Cyber Threat Intelligence (CTI) provides defenders with information about cyber threats and thus the ability to scope the defensive efforts towards the areaswith the highest risk of damages. This information comes in different forms, from lists if indicators that are direcly ingestible into the defensive infrastructure of a company to documents describing the Tactics, Techniques and Procedures (TTPs) of adversaries.
A major challenge in CTI is identifying indicators that describe more abstract features of adversaries, such as the tools that are used, to automatically detect mitigation attempts in defensive infrastructure. Furthermore, the identification of adversarial campaigns remains challenging, but the analysis on the campaigns that are identified proves to provide valuable information about actor capabilities and the threat landscape.

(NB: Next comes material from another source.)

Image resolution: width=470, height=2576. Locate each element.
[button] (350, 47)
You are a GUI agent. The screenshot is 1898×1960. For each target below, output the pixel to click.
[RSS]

In this thesis, we focus on improving CTI by getting a better understanding of adversarial behavior and evolution. We first create metrics to measure the quality of CTI feeds and address some measurement bias in network-based measurements. To obtain better understanding of adversaries we focus on tool fingerprinting, adversarial evolution and campaign analysis.
We find a surprising lack of sophistication and evolution of adversaries. But we also find that the quality of CTI feeds is poor with on average a response time of 21 days before an indicator is added to a feed after it is active. We show that by fingerprinting adversarial tools and performing campaign analysis on individual attacks, we can learn the sophistication of adversaries and obtain a better understanding of the threat landscape. In addition, following attacker campaigns over time allows us to better understand the evolution of actors and their objectives. To allow for this campaign analysis in DDoS attacks, we introduce a new model to describe attacks and cluster these on behavior. Finally, we utilize adversarial TTPs to devise a method to disrupt malware propagation and evaluate this method on a real-world botnet.